Umbilical cord blood transplant patients are required to stay in Minneapolis for some time; 60 days for those receiving an umbilical cord blood transplant from a closely matched sibling, or 100 days for a transplant from an unrelated donor — that adds up to nearly 15 weeks, or four months.

This timeline shows how the time is spent:

Week 1 — Preconditioning therapy: This takes about a week and begins with a physical examination, a bone marrow examination and many blood tests to make sure the organs are in good condition. A consent form explains the entire procedure. Then chemotherapy with or without irradiation (depending on the disease) is given to kill any remaining diseased cells. Most healthy cells survive because they are not dividing as quickly as diseased cells, and radiation is lethal only to the most active cells. Antibiotics and anti-fungal drugs are given, too, to help the patient fight infections while his or her blood is being re-built.

Week 2 — Blood preparation: Cord blood collected at birth from a sibling or an unrelated donor and frozen in liquid nitrogen is thawed and washed to eliminate any preservatives. It is brought by courier from a storage facility in St. Paul to Minneapolis.

Week 2 -Transplant: 5 minutes: Liquid blood in a plastic bag is fed — "infused" — into the patient through a Hickman catheter inserted earlier through the chest wall into the heart. No pain medication is given because the patient feels no sensation.

Week 2 — Recovery: 2 to 4 weeks: It takes up to 2-4 weeks for the stem cells to repopulate the patient's bone marrow. During this time patients are extremely vulnerable to infection because most of their blood components have been killed by treatment and the new blood has not yet been built. Patients must stay in their hospital rooms. To stay healthy, patients receive more antibiotics and anti-rejection drugs at this time. Everyone entering the hospital room must wash hands before entering and be free of colds, flu or other infectious diseases.

Radiation and chemotherapy create sores in the mouth and dull the appetite. During this time, the patient receives intravenous nutrition until he or she is comfortable eating. Diarrhea can also accompany these treatments.

After week three, most patients are able to eat normal foods.

Anti-infection measures continue, and the patient is still isolated. Blood is checked daily to monitor the progress at which the hematopoietic stem cells are working and the patient is checked for signs — such as a skin rash — of graft-vs.-host disease.

Patients feel generally well and talk with family members, watch movies, play games or take part in activities within their room via closed-circuit televisions.

Week 4 — Discharge to a local recovery residence: Patients who have responded sufficiently well to treatment may leave their rooms for the first time in four weeks.
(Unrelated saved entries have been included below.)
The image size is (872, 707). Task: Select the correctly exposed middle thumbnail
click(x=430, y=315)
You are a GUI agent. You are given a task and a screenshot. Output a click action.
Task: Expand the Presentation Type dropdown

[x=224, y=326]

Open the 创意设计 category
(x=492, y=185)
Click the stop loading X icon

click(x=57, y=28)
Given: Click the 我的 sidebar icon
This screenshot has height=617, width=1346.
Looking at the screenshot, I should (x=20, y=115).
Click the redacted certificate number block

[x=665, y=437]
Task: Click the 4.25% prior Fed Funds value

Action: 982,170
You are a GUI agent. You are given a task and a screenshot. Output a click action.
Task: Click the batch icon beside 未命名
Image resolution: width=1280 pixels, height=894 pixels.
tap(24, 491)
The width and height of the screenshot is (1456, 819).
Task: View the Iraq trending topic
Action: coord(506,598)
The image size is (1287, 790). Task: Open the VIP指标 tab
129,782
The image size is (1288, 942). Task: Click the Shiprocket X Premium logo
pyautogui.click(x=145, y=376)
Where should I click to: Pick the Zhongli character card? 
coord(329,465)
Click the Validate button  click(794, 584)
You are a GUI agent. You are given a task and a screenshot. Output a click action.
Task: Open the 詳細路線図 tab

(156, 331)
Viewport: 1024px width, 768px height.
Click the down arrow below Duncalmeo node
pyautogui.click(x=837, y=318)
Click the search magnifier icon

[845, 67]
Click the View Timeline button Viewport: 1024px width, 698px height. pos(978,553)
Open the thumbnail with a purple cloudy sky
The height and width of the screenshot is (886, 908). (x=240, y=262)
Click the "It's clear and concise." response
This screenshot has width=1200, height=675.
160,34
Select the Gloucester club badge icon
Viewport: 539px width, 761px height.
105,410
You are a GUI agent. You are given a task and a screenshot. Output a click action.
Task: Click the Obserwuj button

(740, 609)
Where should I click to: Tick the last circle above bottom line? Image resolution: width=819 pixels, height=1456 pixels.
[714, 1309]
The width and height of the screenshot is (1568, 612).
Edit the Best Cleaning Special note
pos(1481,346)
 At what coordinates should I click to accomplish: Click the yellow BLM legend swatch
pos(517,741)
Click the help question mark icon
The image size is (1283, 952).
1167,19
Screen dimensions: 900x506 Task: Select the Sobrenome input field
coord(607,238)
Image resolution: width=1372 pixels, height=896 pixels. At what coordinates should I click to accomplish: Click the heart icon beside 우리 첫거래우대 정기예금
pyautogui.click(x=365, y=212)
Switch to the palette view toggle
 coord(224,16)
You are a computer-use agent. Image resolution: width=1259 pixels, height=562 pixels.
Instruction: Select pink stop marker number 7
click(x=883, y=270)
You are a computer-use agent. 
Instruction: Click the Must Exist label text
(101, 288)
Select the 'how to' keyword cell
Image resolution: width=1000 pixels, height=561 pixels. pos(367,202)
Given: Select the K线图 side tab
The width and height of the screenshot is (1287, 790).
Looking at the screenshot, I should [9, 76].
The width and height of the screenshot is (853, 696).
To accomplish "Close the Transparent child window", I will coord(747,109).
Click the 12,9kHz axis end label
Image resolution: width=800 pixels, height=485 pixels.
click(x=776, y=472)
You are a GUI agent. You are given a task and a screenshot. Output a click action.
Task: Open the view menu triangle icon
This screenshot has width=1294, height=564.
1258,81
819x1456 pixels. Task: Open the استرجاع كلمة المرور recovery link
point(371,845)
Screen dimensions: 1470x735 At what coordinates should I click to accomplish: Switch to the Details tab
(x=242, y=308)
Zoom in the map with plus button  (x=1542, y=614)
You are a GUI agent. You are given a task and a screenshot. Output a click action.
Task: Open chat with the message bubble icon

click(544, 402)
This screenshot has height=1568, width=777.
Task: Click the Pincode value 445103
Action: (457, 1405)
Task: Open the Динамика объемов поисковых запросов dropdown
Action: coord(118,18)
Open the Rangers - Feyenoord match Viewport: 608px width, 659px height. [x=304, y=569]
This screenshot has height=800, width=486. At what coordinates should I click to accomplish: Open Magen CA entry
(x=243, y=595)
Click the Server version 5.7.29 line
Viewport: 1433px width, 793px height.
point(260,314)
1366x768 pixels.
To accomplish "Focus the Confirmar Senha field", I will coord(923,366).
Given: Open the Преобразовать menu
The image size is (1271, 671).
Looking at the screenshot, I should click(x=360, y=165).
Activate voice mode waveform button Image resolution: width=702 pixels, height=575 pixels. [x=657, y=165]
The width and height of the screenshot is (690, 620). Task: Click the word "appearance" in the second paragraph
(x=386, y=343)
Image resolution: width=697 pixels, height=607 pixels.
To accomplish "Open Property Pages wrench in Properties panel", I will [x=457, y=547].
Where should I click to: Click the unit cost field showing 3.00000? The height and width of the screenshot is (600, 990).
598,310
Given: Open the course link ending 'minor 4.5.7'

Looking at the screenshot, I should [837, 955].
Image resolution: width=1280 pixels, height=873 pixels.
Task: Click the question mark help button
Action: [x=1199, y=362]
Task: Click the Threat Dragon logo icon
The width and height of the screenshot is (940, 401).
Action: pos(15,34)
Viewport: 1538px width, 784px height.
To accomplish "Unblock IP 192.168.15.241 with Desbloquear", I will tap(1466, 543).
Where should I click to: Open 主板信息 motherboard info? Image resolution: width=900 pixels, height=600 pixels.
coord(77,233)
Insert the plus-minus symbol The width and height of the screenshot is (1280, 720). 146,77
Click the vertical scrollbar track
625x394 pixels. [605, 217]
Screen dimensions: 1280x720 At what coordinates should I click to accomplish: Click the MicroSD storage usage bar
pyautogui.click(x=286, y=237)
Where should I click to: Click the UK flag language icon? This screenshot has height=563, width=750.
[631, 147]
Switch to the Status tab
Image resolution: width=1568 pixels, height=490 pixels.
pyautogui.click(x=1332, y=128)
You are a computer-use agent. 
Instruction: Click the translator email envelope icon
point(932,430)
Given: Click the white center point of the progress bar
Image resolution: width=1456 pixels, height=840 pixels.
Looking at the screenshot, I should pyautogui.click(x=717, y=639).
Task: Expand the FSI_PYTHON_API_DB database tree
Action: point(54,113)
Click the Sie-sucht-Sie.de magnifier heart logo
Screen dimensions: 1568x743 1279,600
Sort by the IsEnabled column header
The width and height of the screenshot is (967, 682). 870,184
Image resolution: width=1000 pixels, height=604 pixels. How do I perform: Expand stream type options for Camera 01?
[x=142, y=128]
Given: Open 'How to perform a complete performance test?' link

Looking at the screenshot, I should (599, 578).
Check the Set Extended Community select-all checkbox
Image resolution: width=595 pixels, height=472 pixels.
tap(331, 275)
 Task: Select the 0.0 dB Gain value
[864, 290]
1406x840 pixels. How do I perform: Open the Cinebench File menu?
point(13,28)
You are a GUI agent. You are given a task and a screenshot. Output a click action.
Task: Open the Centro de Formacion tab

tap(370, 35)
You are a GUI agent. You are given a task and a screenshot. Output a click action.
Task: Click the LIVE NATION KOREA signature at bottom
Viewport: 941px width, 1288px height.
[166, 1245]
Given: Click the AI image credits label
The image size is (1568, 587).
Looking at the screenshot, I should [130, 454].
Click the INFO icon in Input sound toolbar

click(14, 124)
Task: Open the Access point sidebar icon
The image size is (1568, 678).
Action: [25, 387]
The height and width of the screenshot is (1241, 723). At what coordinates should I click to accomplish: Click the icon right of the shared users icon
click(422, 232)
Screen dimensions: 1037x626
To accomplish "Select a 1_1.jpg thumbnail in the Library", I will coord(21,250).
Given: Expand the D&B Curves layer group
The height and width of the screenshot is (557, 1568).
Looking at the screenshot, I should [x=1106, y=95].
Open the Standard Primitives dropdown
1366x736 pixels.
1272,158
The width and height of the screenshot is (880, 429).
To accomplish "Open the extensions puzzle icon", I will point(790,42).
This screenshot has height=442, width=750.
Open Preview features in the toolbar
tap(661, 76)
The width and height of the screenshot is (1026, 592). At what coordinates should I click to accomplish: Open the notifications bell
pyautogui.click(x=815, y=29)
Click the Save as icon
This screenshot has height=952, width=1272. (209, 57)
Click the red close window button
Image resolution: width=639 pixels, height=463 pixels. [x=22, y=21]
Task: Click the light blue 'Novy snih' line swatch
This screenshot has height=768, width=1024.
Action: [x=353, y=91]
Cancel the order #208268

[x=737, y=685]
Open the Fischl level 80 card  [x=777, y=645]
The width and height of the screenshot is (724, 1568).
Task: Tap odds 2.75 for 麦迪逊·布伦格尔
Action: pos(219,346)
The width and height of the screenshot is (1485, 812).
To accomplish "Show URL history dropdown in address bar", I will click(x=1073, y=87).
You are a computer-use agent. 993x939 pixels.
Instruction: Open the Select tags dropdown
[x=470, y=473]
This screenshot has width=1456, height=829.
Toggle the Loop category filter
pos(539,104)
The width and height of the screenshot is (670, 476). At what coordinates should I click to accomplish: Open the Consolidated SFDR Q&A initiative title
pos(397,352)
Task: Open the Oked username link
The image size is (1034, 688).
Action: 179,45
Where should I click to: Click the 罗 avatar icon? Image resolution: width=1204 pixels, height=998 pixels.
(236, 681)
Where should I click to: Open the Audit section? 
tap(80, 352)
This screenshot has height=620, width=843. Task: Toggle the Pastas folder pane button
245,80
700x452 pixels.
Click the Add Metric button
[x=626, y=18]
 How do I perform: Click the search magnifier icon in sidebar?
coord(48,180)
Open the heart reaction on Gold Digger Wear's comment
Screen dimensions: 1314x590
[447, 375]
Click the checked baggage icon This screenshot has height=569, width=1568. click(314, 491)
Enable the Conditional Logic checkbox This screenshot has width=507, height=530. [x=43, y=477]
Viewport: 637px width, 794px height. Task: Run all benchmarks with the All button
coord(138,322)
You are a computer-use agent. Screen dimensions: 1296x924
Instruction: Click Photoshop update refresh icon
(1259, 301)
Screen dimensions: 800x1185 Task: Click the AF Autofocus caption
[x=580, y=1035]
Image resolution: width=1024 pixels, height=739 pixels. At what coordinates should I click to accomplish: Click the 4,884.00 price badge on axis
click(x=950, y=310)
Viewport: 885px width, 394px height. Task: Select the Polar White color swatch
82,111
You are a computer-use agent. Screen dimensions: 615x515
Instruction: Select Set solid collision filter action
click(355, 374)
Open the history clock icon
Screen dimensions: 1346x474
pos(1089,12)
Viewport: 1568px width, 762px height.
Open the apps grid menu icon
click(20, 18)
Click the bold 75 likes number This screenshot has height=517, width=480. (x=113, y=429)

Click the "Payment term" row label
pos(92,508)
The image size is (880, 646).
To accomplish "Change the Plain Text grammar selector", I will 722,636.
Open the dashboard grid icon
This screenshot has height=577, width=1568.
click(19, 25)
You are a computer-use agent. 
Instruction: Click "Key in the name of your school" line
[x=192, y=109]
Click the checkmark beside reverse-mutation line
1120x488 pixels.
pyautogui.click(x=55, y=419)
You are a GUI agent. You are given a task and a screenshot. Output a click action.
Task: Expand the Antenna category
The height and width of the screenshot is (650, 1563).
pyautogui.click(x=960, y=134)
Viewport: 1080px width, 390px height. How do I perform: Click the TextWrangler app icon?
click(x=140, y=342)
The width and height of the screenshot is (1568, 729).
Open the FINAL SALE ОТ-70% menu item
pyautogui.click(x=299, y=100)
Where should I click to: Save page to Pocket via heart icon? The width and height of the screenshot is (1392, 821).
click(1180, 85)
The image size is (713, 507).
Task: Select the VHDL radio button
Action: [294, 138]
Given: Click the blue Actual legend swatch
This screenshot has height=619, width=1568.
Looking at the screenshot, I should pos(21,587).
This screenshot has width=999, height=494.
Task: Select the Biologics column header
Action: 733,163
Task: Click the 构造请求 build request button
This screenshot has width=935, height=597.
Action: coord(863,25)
They are still extremely vulnerable to infection and must therefore wear masks.

They may live in a temporary home nearby, such as the nearby Ronald McDonald House, where infection-control measures are in place. They come in to an outpatient clinic, where physicians monitor their progress daily.

Weeks 5 — 15 — Preparation for release, patients live with their family: Children attend school inside the recovery residence facility. They resume as many normal activities as possible. When their blood counts are within normal ranges and there is no major complication, they are discharged and may go home.

Going Home — Aftercare: While patients will need regular physical check-ups and will be checked for signs of recurring cancer and graft versus host disease, anti-rejection drugs and antibiotics will need to be taken. But the biggest hurdle has been successfully overcome, and they can attend regular schools, ride bikes, swim and participate in other normal activities.